TEXT BLOCK Start Marker
Was jonathan ross hit by rene good's car
Executive summary
Public claims that ICE agent Jonathan Ross was struck or run over by Renée Good’s SUV during the Jan. 7, 2026, shooting are contested: senior Homeland Security officials and some administration spokespeople said the agent was injured and treated, while multiple video reviews and independent reporting found little or no evidence that Ross was hit by Good’s car [1] [2] [3]. Available footage shows Ross upright and firing at close range as Good’s vehicle moves, and independent outlets reviewing multiple videos reported “no indication” he was run over in the moments captured [4] [2] [3].
1. Official claims of an injury and their limits
Homeland Security sources and a DHS official told The Associated Press and other outlets that Ross suffered “internal bleeding” to his torso during the encounter, and administration figures repeatedly framed the shooting as occurring after an officer was endangered by a car [1] [5]. Those official statements establish that the government has characterized Ross as injured in the incident, but they do not, on their own, prove the vehicle struck him in the moments before the shooting; the precise cause and timing of any medical issues have not been independently verified in the public record [1].
2. What the videos actually show
Multiple bystander and officer-perspective videos released and reviewed by news organizations show Ross standing in front of Good’s vehicle, raising and firing his weapon as the SUV begins to move; reviewers note he remains upright and walks away afterward, with no obvious footage of him being knocked down or run over [4] [2] [6]. Major outlets that analyzed several clips concluded there was “no indication” in the available video that Ross was run over by Good’s car, which directly contradicts early governmental assertions some officials made about his being struck [3] [2].
3. The June dragging incident—similar facts, different event
Complicating public perception is a separate, earlier episode in June in which court records and news reporting show an agent named Jonathan Ross was injured after being dragged by a fleeing driver during a prior arrest; that incident left him with serious arm wounds and is frequently cited by officials when defending his state of mind during the January shooting [5] [7] [8] [9]. Reporting makes clear the June dragging is a distinct, documented episode and not the same as the Minneapolis shooting; conflating the two can create the impression the January shooting included a fresh dragging when the visual record does not support that [5] [9].
4. Independent reviews and divergent narratives
Investigative outlets and analysts have urged caution: The Intercept, Lawfare and others emphasize the footage raises serious questions about whether deadly force was necessary, noting Ross appears to videotape the encounter and fires at close range without visible signs he had been struck [4] [10]. Conversely, administration figures and allies have amplified accounts and selective clips they say show Good’s SUV “making contact” or that Ross’s life was threatened, an interpretation that critics say leverages the earlier dragging incident and official injury claims to justify the shooting [2] [5] [3].
5. Legal status and what remains unanswered
The FBI and other investigators are reviewing the shooting; contemporaneous medical records, fuller body-cam footage (if it exists), and forensic timelines are necessary to definitively determine whether Ross was physically struck by Good’s car in the immediate moments before he fired — those materials have not been disclosed publicly in a way that resolves the question [5] [10]. Current publicly available evidence therefore supports two clear points: officials reported an injury and have defended the agent’s actions on that basis, and independent video analysis of the Jan. 7 footage available to press reviewers does not show Ross being run over or knocked down at the time he fired [1] [3] [4].
Conclusion
On the narrow question “was Jonathan Ross hit by Renée Good’s car?” the preponderance of publicly reviewed video evidence and multiple independent analyses indicate there is no clear visual proof that Ross was struck during the Jan. 7 shooting, even as Homeland Security officials have said he was injured and an earlier, separate dragging incident from June involved the same agent [3] [1] [5]. Absent release of additional footage, medical records, or a definitive investigative finding that ties an injury to a direct vehicle impact at that moment, the claim that Ross was hit by Good’s car in the Jan. 7 encounter remains unproven and disputed in the public record [2] [3] [1].
TEXT BLOCK End Marker
DATASET EXTRACT Start Marker
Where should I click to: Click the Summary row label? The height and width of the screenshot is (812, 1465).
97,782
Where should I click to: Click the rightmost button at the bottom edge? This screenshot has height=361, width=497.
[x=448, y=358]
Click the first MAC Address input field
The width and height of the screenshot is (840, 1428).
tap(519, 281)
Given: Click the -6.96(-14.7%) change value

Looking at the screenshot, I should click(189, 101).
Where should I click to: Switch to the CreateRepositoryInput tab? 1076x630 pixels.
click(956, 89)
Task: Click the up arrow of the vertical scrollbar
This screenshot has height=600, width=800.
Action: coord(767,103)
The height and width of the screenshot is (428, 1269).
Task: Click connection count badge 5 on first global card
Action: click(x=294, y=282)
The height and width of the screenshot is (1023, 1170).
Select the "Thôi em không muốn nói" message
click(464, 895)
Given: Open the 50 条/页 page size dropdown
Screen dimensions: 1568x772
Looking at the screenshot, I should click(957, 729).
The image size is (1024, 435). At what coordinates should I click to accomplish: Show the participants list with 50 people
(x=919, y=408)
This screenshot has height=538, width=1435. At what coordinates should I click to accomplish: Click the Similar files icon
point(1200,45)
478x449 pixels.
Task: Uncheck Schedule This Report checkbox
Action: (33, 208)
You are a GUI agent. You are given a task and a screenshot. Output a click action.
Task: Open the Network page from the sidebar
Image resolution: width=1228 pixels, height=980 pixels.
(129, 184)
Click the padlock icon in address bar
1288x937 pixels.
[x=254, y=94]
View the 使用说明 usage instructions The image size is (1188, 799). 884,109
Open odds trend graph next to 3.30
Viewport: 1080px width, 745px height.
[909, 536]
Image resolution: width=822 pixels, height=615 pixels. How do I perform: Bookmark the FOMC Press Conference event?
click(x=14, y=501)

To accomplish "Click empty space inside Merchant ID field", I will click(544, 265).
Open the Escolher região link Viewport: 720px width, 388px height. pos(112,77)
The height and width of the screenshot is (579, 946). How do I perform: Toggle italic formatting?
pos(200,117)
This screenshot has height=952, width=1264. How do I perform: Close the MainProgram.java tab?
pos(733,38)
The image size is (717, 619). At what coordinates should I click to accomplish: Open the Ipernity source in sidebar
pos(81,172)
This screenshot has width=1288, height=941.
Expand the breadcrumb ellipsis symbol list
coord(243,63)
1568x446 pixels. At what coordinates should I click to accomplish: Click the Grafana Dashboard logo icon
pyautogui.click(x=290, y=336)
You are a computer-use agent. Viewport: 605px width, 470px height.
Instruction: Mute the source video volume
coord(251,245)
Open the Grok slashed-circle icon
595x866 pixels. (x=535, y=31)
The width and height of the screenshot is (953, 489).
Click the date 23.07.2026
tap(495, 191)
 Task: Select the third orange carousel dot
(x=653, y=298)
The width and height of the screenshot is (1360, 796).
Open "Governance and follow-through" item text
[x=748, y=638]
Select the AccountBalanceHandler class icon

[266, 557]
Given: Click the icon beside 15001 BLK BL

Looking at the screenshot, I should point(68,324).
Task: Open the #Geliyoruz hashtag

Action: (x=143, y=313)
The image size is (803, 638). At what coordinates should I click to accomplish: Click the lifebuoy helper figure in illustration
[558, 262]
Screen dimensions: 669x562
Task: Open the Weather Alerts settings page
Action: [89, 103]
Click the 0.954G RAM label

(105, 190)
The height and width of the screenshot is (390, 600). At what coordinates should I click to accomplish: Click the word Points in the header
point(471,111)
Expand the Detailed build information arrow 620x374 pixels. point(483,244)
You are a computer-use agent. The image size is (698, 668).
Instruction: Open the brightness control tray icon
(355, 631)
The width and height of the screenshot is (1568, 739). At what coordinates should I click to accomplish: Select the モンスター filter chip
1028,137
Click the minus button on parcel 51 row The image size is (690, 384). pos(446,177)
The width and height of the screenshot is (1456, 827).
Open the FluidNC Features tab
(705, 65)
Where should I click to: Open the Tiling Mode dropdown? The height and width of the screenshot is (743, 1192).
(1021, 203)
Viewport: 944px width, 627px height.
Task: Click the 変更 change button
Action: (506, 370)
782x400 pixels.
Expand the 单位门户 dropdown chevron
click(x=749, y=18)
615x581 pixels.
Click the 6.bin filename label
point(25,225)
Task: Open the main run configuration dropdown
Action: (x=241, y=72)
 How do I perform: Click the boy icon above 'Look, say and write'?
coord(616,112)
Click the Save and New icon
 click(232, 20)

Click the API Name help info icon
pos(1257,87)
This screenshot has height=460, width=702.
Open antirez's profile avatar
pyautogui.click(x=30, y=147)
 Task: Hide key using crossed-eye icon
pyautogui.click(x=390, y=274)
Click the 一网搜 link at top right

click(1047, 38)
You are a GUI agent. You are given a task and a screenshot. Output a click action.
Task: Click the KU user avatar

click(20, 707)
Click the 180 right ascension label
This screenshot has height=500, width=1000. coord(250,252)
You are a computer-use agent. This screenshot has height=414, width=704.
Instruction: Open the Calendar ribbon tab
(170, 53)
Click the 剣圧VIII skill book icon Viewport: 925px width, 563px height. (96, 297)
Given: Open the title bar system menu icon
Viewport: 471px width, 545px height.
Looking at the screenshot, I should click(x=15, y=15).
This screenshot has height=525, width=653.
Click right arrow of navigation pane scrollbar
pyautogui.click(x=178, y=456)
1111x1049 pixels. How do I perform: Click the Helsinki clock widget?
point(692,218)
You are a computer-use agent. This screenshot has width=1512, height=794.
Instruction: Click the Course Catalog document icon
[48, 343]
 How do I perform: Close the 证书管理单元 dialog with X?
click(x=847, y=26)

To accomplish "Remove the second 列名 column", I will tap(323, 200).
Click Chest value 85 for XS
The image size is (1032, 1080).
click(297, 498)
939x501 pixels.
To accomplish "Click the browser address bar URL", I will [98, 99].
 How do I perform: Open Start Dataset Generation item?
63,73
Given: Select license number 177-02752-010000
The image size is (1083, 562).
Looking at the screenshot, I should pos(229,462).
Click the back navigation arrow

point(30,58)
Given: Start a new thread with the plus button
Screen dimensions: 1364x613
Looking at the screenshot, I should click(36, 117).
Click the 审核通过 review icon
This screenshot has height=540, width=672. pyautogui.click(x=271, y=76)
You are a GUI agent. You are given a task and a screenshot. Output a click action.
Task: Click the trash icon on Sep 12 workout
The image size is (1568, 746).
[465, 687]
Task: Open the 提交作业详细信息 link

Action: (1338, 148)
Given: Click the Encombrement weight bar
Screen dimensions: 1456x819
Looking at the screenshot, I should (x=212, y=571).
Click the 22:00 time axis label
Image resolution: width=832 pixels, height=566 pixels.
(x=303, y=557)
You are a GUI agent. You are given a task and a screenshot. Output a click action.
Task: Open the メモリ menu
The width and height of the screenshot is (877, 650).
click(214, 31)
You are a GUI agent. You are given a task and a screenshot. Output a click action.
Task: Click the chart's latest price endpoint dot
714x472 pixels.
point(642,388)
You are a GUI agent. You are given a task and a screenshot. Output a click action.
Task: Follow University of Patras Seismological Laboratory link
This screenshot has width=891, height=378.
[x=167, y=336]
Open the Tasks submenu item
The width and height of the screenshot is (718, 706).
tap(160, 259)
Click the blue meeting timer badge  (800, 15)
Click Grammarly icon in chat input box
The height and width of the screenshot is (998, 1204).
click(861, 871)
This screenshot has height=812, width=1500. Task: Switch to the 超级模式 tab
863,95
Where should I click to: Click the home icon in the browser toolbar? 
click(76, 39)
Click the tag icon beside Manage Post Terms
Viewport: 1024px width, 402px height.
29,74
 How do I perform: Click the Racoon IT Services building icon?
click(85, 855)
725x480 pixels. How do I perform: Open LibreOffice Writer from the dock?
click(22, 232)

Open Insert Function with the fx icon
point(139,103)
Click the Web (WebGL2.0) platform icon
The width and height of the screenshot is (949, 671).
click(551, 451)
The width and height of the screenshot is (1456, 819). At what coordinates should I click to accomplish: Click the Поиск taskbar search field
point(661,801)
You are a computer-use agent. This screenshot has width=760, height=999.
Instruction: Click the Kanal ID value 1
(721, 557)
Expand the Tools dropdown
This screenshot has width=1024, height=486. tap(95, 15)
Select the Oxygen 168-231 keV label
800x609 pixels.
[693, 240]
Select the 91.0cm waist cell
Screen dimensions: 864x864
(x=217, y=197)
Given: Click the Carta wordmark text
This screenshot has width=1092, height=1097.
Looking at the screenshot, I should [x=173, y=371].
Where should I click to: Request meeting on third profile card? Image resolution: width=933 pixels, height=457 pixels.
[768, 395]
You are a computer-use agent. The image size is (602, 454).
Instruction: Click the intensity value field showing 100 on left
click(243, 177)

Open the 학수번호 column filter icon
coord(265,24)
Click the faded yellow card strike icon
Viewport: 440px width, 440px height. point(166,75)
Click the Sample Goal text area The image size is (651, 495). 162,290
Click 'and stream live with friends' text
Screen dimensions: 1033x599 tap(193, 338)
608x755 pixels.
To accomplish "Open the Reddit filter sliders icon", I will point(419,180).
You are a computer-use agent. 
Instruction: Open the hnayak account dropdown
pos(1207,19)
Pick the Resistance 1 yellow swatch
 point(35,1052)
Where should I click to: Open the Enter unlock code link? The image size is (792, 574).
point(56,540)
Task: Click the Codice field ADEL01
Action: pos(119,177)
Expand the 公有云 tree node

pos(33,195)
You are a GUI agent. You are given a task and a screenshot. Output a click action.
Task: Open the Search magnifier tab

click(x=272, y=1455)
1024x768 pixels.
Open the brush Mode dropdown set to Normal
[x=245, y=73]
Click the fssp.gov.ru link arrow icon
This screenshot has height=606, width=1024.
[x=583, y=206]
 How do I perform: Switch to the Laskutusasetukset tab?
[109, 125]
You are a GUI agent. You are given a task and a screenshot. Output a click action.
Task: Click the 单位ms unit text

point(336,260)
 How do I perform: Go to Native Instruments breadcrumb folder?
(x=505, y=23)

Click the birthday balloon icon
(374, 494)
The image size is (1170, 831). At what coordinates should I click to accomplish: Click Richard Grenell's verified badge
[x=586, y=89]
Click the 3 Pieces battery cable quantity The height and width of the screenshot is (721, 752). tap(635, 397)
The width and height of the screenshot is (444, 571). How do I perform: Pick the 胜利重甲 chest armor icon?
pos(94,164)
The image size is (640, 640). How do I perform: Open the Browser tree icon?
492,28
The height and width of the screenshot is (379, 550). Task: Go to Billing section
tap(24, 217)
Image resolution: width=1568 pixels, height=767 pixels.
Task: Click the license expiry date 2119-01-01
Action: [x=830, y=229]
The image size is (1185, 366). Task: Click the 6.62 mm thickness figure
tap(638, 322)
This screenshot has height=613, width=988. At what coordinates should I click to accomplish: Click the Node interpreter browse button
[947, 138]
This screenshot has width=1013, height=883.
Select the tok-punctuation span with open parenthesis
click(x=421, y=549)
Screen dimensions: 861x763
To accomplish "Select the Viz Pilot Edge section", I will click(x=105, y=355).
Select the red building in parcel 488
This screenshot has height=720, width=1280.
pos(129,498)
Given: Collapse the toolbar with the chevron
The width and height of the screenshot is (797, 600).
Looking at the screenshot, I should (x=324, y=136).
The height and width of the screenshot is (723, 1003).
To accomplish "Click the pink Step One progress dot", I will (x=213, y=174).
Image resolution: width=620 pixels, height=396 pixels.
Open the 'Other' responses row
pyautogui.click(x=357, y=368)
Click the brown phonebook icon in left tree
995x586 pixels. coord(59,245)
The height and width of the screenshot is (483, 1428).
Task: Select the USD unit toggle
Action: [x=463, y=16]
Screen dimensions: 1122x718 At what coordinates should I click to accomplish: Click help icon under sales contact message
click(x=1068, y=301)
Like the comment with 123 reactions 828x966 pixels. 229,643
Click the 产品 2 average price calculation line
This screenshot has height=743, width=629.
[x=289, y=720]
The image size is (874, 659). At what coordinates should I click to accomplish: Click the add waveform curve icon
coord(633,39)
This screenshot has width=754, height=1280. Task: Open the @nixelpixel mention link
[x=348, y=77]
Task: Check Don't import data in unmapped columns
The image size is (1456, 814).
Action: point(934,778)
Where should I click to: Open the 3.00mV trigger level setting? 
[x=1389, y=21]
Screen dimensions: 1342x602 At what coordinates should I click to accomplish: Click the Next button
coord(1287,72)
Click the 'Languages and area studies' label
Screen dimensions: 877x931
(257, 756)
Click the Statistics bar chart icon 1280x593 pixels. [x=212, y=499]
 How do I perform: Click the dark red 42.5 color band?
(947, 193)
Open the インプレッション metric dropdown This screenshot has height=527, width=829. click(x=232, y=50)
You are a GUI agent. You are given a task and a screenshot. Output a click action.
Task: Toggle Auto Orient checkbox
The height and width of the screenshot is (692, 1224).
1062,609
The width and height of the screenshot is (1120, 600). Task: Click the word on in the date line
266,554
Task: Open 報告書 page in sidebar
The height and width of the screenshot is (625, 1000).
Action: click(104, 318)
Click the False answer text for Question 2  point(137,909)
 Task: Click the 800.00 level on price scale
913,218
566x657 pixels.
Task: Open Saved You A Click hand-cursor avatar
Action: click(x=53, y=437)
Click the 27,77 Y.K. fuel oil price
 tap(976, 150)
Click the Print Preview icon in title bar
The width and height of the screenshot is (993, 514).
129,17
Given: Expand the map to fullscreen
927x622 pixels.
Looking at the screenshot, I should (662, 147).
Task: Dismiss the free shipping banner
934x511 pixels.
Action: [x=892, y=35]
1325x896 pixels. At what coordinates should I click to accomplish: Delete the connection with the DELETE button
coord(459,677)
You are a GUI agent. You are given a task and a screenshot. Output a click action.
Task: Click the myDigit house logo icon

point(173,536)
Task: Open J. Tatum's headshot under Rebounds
DATASET EXTRACT End Marker
▶ [QUESTIONS ON THE MATERIAL]:
1 > Can you copy the part of the report on the Ross shooting that opens with the words containing "2. What the" and closes with "struck [3] [2]."?
2 > Do these statements agree with the report on the Ross shooting? Answer yes or no for each, quoting the deciding words. (a) The June dragging incident left Ross with serious arm wounds. (b) Investigators have publicly released body-cam footage that settles whether Ross was struck. (c) A DHS official said Ross suffered internal bleeding to his torso.

▶ [ANSWERS BY TASK]:
1 >
2. What the videos actually show
Multiple bystander and officer-perspective videos released and reviewed by news organizations show Ross standing in front of Good’s vehicle, raising and firing his weapon as the SUV begins to move; reviewers note he remains upright and walks away afterward, with no obvious footage of him being knocked down or run over [4] [2] [6]. Major outlets that analyzed several clips concluded there was “no indication” in the available video that Ross was run over by Good’s car, which directly contradicts early governmental assertions some officials made about his being struck [3] [2].

2 >
(a) Yes: "that incident left him with serious arm wounds"
(b) No: "those materials have not been disclosed publicly in a way that resolves the question"
(c) Yes: "Ross suffered “internal bleeding” to his torso"